Les chercheurs américains et grecs, qui ont analysé les habitudes alimentaires de plus de 22 000 personnes suivies entre 1994 et 1999 en Grèce, ont établi que le strict suivi de ce régime augmentait l’espérance de vie. Utilisant une échelle de mesure sur 10 points, la plus haute note étant associée au respect complet du régime méditerranéen, les chercheurs ont établi que chaque gain de deux points sur cette échelle était associé à une réduction de 25 % de la mortalité générale, et un bénéfice potentiellement supérieur pour la maladie cardiaque.
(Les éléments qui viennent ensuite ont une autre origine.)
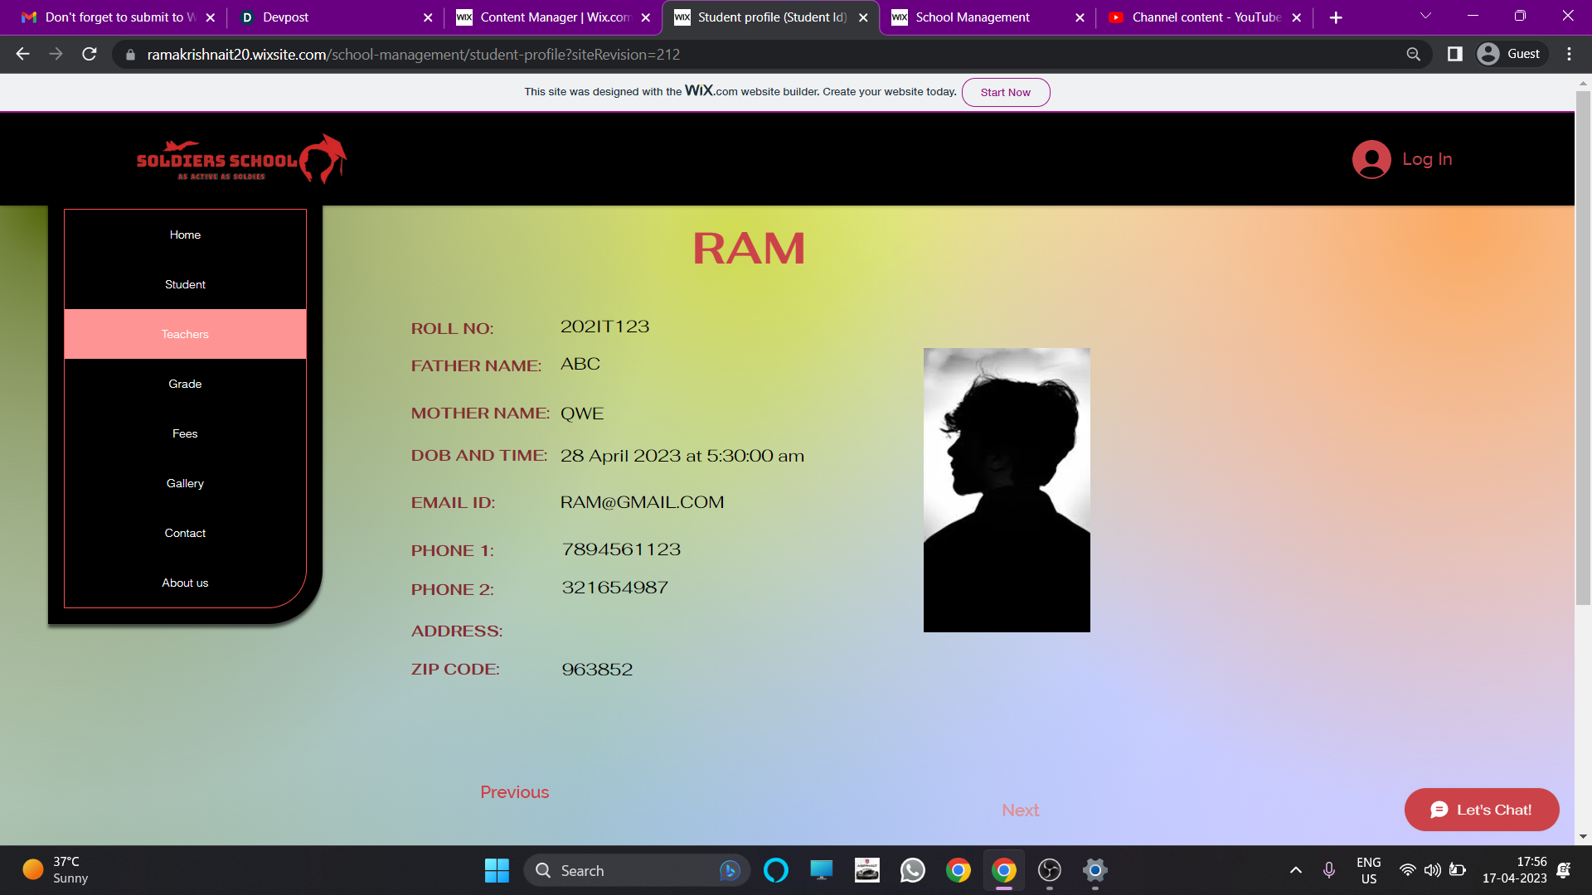The height and width of the screenshot is (895, 1592).
Task: Click the Previous link
Action: 514,792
L’effet bénéfique du régime méditerranéen paraît plus net encore sur les personnes de 55 ans et davantage, selon les auteurs qui suspectent un effet cumulatif de ce régime alimentaire.
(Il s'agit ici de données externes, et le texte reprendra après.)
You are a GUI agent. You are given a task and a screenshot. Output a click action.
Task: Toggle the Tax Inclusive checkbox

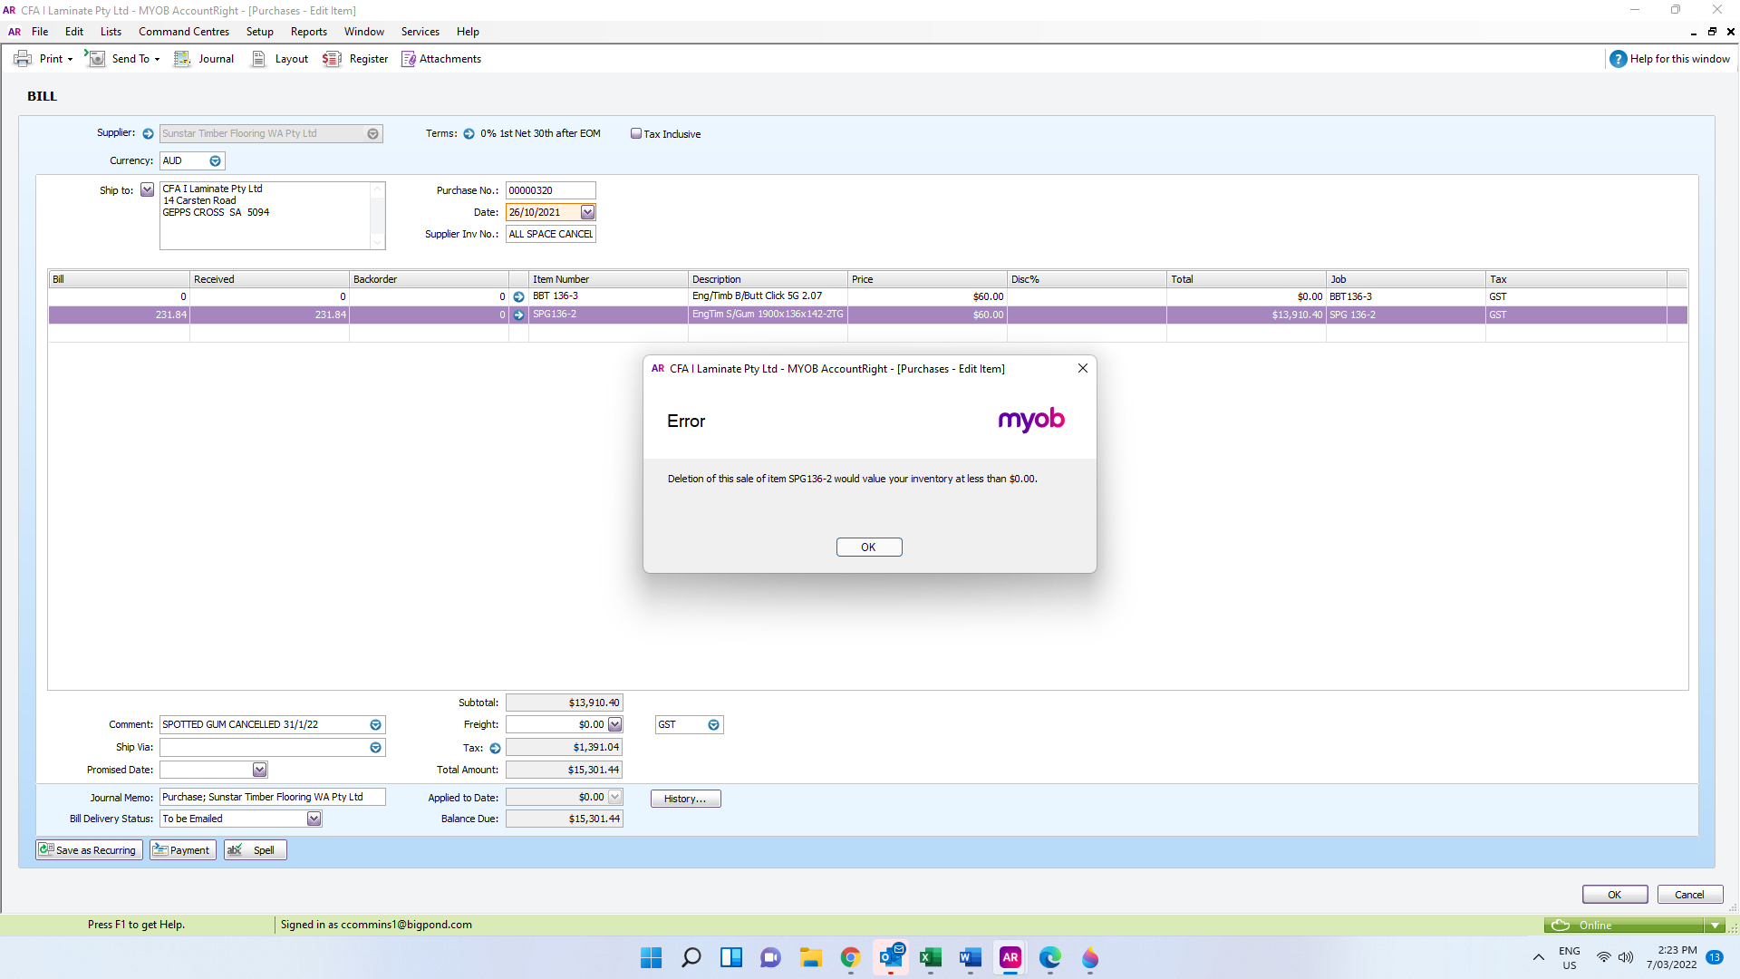point(636,134)
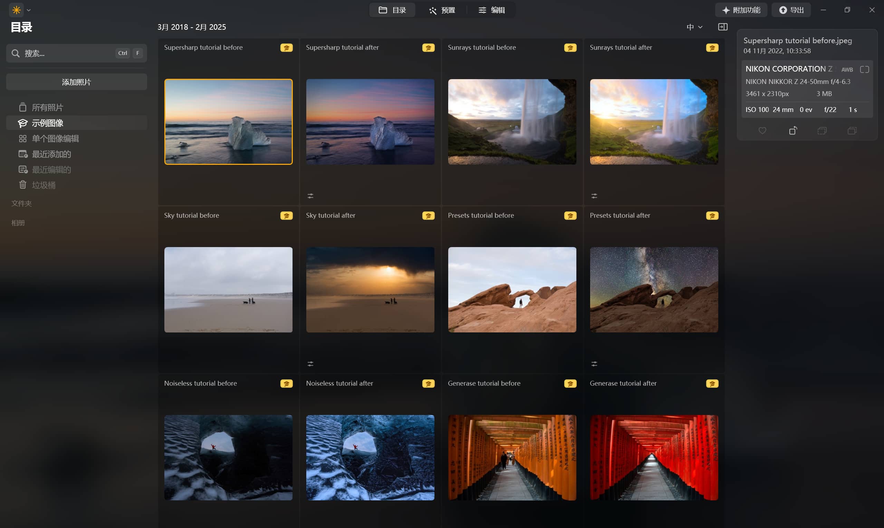The width and height of the screenshot is (884, 528).
Task: Click the yellow sample badge on Sunrays tutorial before
Action: tap(570, 48)
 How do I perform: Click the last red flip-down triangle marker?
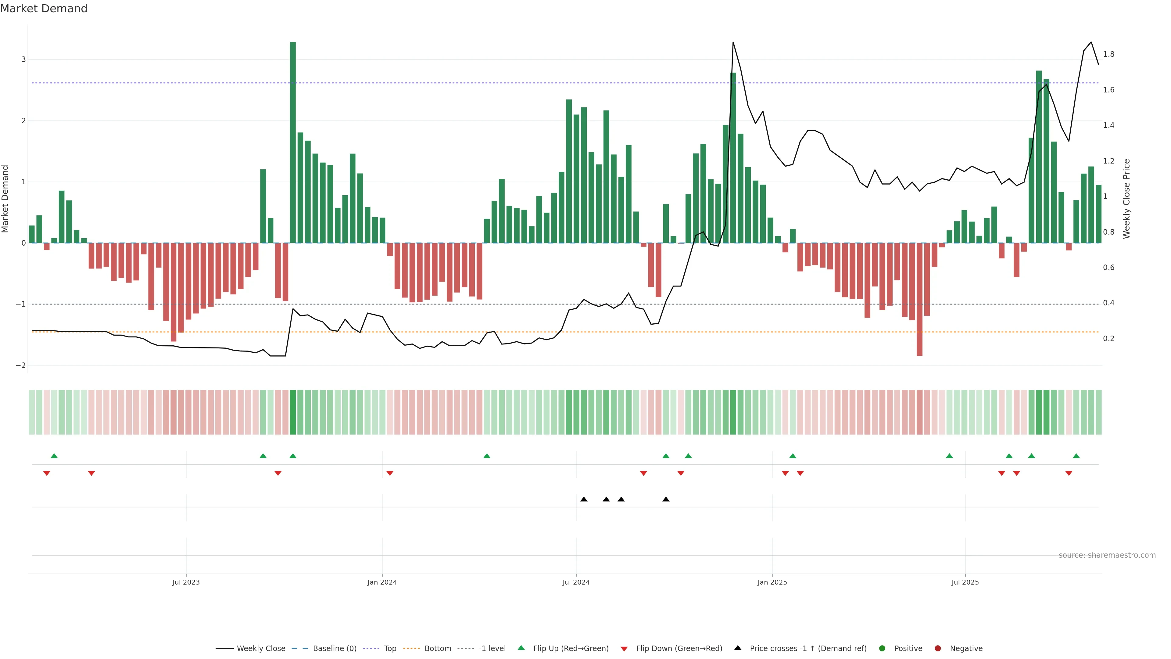[1069, 473]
Le régime méditerranéen est basé sur les légumes, fruits, noix, céréales, l’utilisation régulière d’huile d’olive, la consommation modérée de poissons et produits laitiers (yaourt et fromage), une faible quantité de viande rouge et un peu d’alcool, le plus souvent du vin consommé au moment du repas.
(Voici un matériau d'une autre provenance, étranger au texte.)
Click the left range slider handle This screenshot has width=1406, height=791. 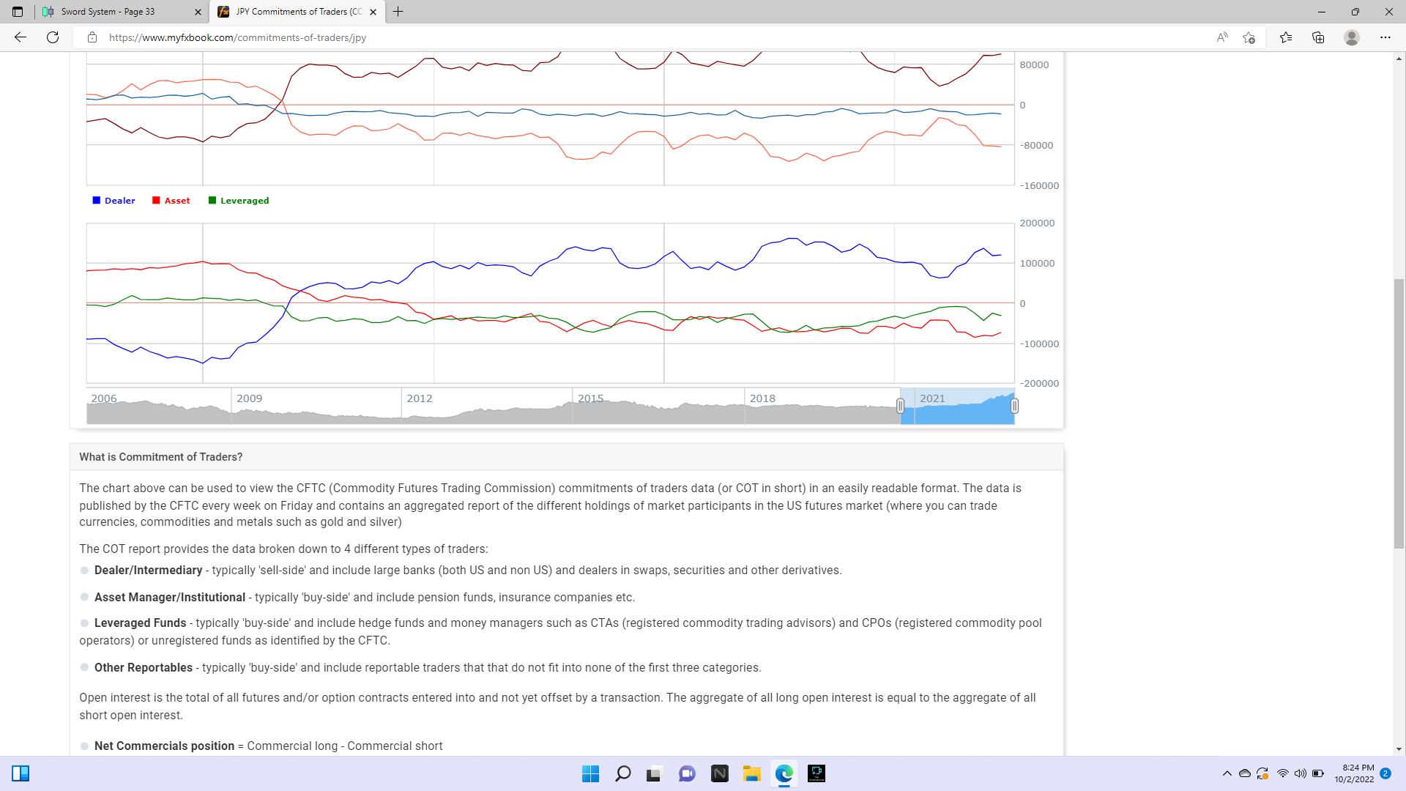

Pendant la période de suivi, 275 personnes sont mortes, dont 97 de maladie cardiaque et 54 de cancer, selon l’étude publiée dans la revue New England Journal of Medicine datée du 26 juin. « Les résultats sont clairs, le régime méditerranéen est sain et augmente la longévité », a commenté Dimitrios Trichopoulos, qui a dirigé l’étude à la Harvard School of Public Health de Boston (Massachusetts). « L’importance de la réduction de la mortalité souligne l’avantage de longévité que les populations méditerranéennes connaissent depuis des siècles », a ajouté Antonia Trichopoulou, coauteur de l’étude.